**What you need to do:** Return the part of the Mary Lavin passage below from "No adviser could" up to and including "problems of ambiguity.", copied word for word.

**Excerpted text:**
::::
No adviser could have been better suited to the needs of the young writer than Lord Dunsany, who refused to recommend changes in her fiction, lest he alter for the worse either her style or her content. Instead, he suggested authors she might read, as examples of writers in full command of language and the skillful ways it can be used in the service of the short story (Tolstoy, Chekhov, and Maupassant were among them). Only in her use of punctuation would he agree to be her mentor, as his letters reveal, but even in this he moved cautiously, noting by example rather than by instruction what differences in meaning might be achieved by the addition or deletion of a comma, or how altering a mark of punctuation might resolve problems of ambiguity.
Prior to her first attempt at writing short fiction, Mary Lavin had not thought of herself as a creative writer. A teacher of French at the Loreto School in Dublin, where she herself had received her secondary education, she had earned first-class honors at University College Dublin in 1936 for her M.A. thesis on Jane Austen. In 1938 she was at work on her Ph.D. dissertation on Virginia Woolf. One day, trying to understand Virginia Woolf, to think as the older writer might think, Mary Lavin speculated on what, at that moment, Virginia Woolf might be doing—whether and what, for example, she might be writing. Picking up her own pen and turning over the pages of her dissertation in progress, she drafted her own first short story, “Miss Holland.” The experience fascinated her: creative writing, she found, drew on facets of her personality and intellect very different from those required for literary scholarship. Immediately she set to work on several more stories, among them those read by Lord Dunsany and those she sent, at the request of Ellery Sedgwick and Edward Weeks, to the Atlantic Monthly. The Atlantic became the first publication to accept a Mary Lavin story (“The Green Grave and the Black Grave,” which appeared in May 1940). The Dublin Magazine, edited by Seumas O'Sullivan (James Starkey), became the first to print an example of her work (“Miss Holland,” April-June 1939). Meanwhile, the dissertation on Virginia Woolf was set aside, never to be submitted in fulfillment of the Ph.D.
::::
**Data:**
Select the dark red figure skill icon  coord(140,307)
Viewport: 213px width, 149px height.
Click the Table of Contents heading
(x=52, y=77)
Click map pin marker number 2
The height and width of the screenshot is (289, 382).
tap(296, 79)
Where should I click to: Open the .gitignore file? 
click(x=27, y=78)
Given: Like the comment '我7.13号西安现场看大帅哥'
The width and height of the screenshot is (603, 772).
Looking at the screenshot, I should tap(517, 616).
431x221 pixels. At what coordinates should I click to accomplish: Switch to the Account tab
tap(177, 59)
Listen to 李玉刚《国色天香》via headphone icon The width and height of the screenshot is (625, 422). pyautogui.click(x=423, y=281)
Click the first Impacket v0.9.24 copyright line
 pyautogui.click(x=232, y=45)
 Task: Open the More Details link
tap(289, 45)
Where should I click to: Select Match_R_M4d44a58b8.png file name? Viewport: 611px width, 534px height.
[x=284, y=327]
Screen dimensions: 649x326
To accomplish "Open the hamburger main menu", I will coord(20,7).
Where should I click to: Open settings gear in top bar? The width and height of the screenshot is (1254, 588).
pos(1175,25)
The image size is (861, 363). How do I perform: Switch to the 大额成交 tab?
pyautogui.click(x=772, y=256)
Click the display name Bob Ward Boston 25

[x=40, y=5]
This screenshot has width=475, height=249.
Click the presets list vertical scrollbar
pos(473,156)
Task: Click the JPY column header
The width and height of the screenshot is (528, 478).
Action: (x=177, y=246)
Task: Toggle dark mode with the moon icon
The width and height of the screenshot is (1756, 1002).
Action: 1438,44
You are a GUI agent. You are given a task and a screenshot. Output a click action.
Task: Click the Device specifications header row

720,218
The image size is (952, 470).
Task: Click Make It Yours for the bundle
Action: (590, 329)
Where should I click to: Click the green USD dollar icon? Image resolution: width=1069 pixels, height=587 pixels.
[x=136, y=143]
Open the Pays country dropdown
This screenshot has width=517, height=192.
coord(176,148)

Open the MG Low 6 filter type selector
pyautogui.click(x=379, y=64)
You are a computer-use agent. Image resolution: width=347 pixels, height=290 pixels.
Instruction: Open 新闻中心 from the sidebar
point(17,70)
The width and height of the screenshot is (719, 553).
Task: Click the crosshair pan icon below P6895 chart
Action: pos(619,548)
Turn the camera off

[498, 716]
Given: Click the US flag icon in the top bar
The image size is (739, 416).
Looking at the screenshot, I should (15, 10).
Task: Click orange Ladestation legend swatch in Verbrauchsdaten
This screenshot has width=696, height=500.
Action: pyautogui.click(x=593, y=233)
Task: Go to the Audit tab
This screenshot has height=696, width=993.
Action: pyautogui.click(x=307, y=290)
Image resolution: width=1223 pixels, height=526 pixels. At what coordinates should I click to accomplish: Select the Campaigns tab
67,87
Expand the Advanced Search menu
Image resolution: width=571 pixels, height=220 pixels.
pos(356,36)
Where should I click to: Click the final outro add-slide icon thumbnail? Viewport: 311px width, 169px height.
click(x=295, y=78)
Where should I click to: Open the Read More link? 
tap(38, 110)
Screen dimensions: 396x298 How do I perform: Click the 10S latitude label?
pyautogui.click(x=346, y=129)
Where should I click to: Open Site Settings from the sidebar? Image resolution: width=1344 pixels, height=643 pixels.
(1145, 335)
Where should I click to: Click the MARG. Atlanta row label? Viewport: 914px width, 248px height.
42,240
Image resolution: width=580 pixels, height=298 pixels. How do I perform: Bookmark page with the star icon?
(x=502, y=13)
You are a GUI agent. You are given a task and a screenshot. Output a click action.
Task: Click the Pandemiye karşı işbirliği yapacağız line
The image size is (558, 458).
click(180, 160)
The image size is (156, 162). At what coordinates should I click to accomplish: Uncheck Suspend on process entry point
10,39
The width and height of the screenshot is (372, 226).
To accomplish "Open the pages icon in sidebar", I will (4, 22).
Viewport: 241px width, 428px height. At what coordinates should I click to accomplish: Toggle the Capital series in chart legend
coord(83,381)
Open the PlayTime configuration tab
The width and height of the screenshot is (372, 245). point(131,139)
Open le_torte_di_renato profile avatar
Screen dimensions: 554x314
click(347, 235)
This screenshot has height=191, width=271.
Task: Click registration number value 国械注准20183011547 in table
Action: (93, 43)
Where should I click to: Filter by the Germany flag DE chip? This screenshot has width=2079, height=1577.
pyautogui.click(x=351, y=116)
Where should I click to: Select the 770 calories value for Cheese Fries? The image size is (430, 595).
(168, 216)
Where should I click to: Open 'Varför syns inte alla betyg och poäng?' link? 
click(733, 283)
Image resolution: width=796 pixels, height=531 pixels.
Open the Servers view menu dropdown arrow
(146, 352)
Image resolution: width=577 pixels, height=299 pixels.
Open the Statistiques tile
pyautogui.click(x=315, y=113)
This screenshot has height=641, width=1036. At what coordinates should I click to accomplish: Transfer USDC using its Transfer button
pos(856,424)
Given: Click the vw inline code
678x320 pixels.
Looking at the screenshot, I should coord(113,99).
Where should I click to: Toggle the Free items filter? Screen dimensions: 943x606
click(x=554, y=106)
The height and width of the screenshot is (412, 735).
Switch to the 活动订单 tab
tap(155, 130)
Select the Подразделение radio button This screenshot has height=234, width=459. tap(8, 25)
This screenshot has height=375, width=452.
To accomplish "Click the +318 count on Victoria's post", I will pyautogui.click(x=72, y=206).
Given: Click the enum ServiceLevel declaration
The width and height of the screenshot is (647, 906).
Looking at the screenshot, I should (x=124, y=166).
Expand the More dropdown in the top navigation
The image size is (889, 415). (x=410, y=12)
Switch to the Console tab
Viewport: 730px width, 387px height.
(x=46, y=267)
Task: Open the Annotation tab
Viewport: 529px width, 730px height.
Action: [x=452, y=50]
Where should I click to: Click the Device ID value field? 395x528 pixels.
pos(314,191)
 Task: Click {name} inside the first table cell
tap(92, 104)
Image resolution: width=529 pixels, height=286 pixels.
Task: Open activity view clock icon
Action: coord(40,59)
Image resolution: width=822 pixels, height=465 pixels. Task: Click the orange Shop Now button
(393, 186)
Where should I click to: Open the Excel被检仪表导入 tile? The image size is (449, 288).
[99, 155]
::::
**Answer box:**
No adviser could have been better suited to the needs of the young writer than Lord Dunsany, who refused to recommend changes in her fiction, lest he alter for the worse either her style or her content. Instead, he suggested authors she might read, as examples of writers in full command of language and the skillful ways it can be used in the service of the short story (Tolstoy, Chekhov, and Maupassant were among them). Only in her use of punctuation would he agree to be her mentor, as his letters reveal, but even in this he moved cautiously, noting by example rather than by instruction what differences in meaning might be achieved by the addition or deletion of a comma, or how altering a mark of punctuation might resolve problems of ambiguity.